::: INFORMATION SUPPLIED

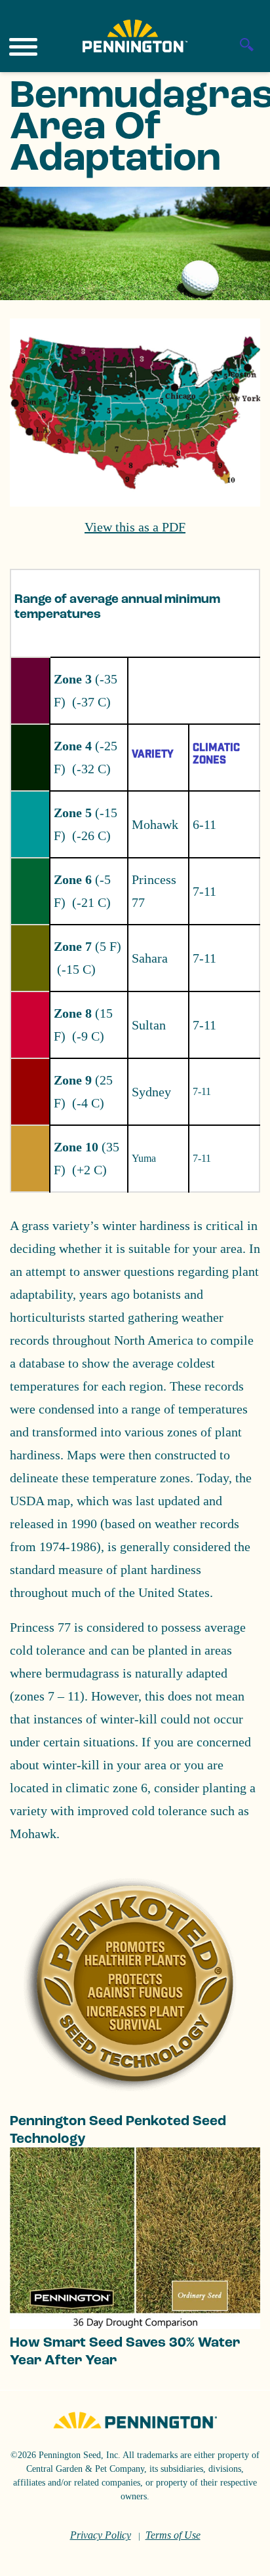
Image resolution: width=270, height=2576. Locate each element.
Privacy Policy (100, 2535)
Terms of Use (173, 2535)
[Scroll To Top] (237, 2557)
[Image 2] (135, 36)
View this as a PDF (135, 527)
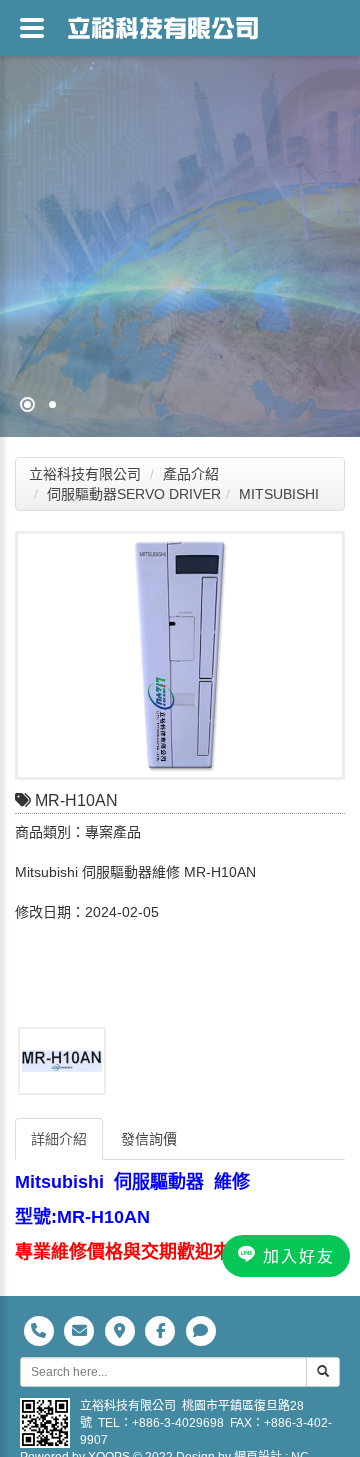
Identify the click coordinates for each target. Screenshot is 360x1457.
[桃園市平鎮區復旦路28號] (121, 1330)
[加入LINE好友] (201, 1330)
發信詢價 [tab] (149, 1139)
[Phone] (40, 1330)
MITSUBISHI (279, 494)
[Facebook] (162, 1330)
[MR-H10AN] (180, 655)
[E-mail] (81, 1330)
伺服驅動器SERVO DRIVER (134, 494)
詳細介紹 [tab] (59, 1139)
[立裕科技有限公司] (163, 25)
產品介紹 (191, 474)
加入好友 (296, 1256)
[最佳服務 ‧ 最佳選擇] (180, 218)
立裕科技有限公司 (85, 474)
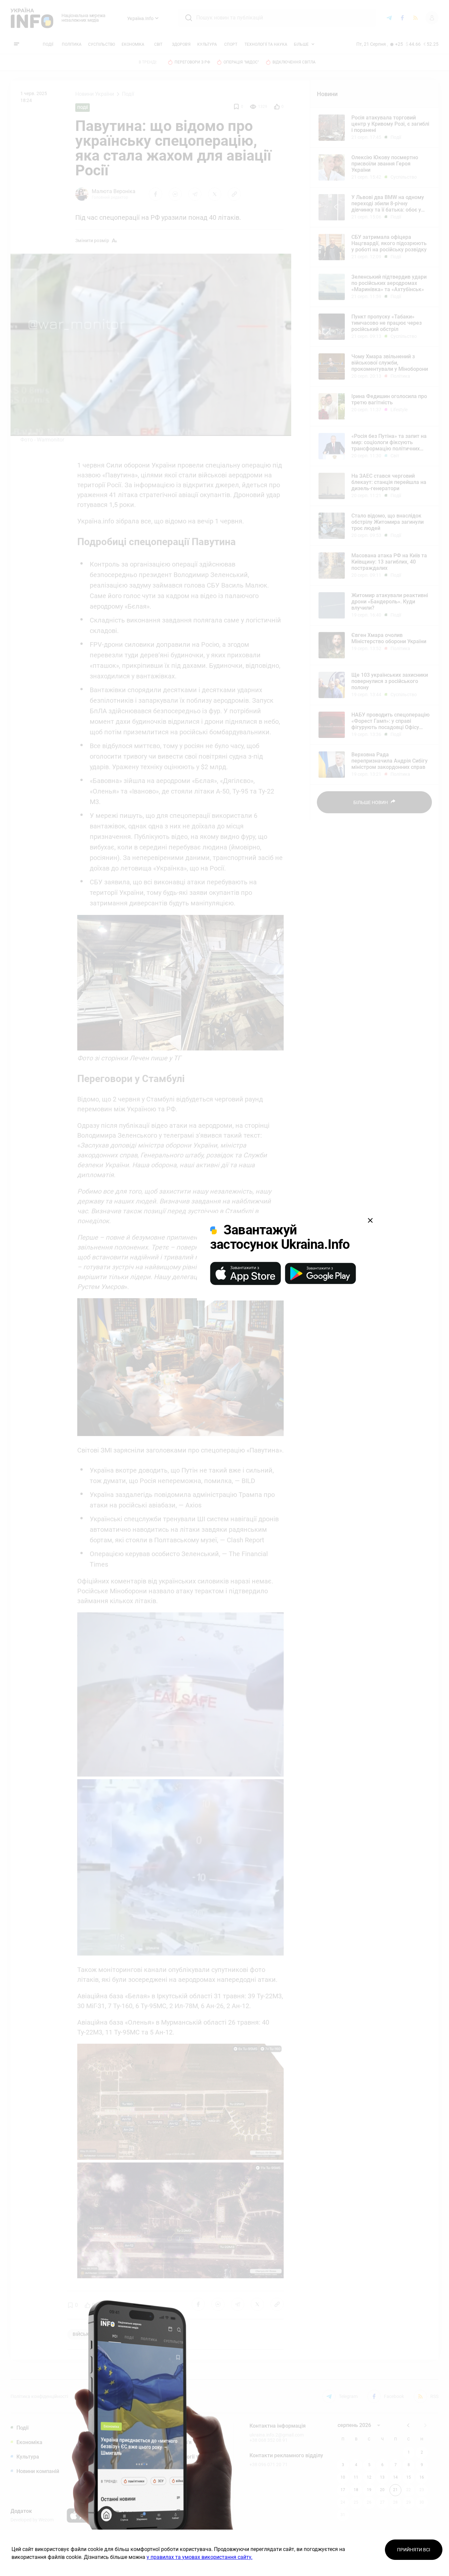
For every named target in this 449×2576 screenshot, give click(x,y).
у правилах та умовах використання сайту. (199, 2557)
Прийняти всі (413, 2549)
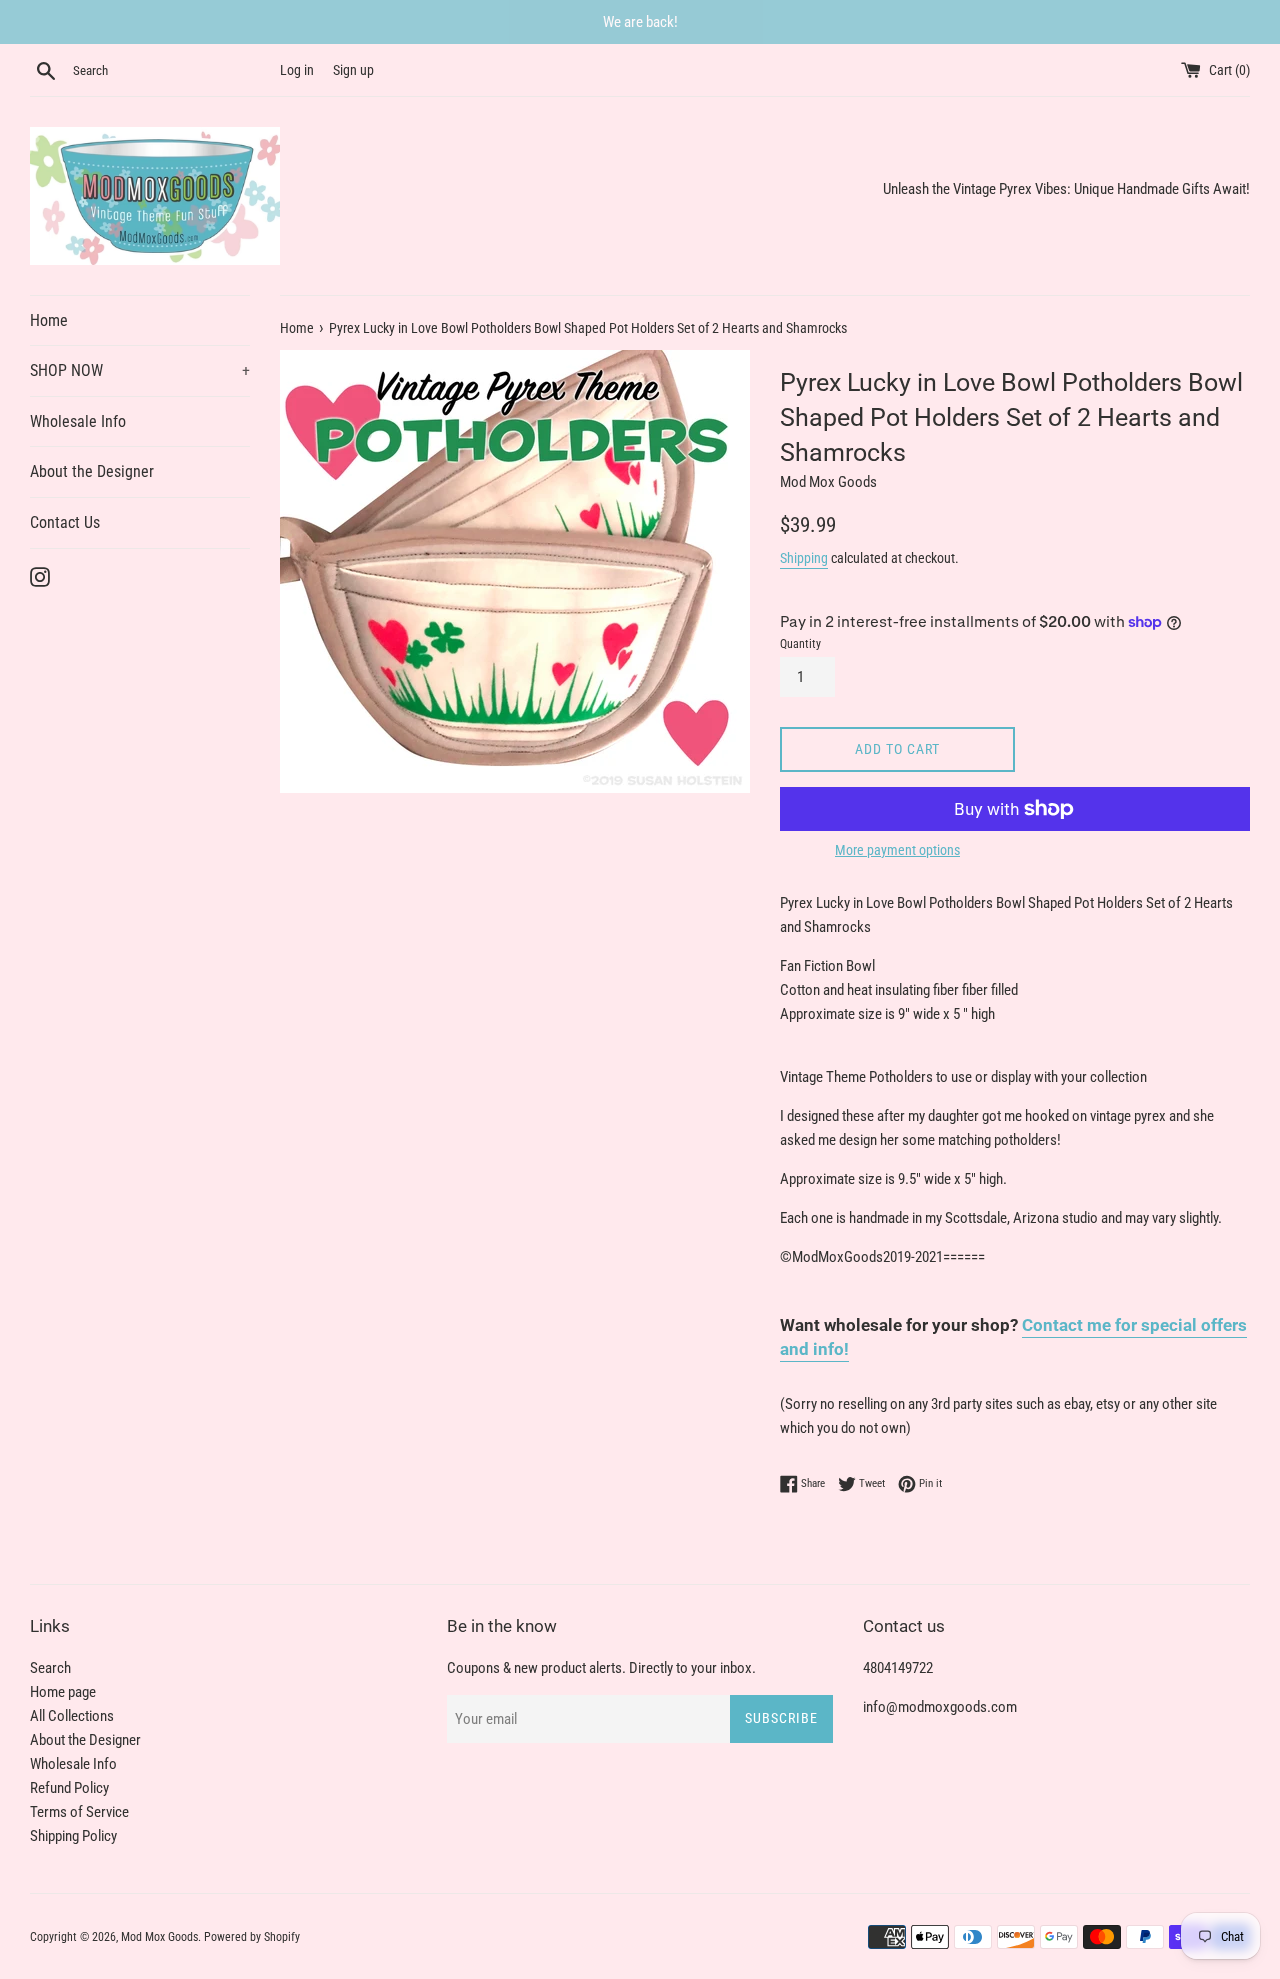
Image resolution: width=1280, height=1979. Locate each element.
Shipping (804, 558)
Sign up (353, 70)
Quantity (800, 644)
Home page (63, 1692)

::::::

*WHAT IS BEING ASKED:*
Reproduce each entry above word for word. Pictures are not part of the copy.

*EXERCISE RESULT:*
Image resolution: width=270, height=2576. Locate each element.
Privacy Policy (100, 2535)
Terms of Use (173, 2535)
[Scroll To Top] (237, 2557)
[Image 2] (135, 36)
View this as a PDF (135, 527)
Identify the click coordinates for each target. Screenshot is 360x1457.
[桃園市平鎮區復旦路28號] (121, 1330)
[加入LINE好友] (201, 1330)
發信詢價 [tab] (149, 1139)
[Phone] (40, 1330)
MITSUBISHI (279, 494)
[Facebook] (162, 1330)
[MR-H10AN] (180, 655)
[E-mail] (81, 1330)
伺服驅動器SERVO DRIVER (134, 494)
詳細介紹 [tab] (59, 1139)
[立裕科技有限公司] (163, 25)
產品介紹 (191, 474)
加入好友 (296, 1256)
[最佳服務 ‧ 最佳選擇] (180, 218)
立裕科技有限公司 (85, 474)
For every named target in this 449×2576 screenshot, give click(x,y).
у правилах та умовах використання сайту. (199, 2557)
Прийняти всі (413, 2549)
Image resolution: width=1280, height=1979. Locate each element.
Shipping (804, 558)
Sign up (353, 70)
Quantity (800, 644)
Home page (63, 1692)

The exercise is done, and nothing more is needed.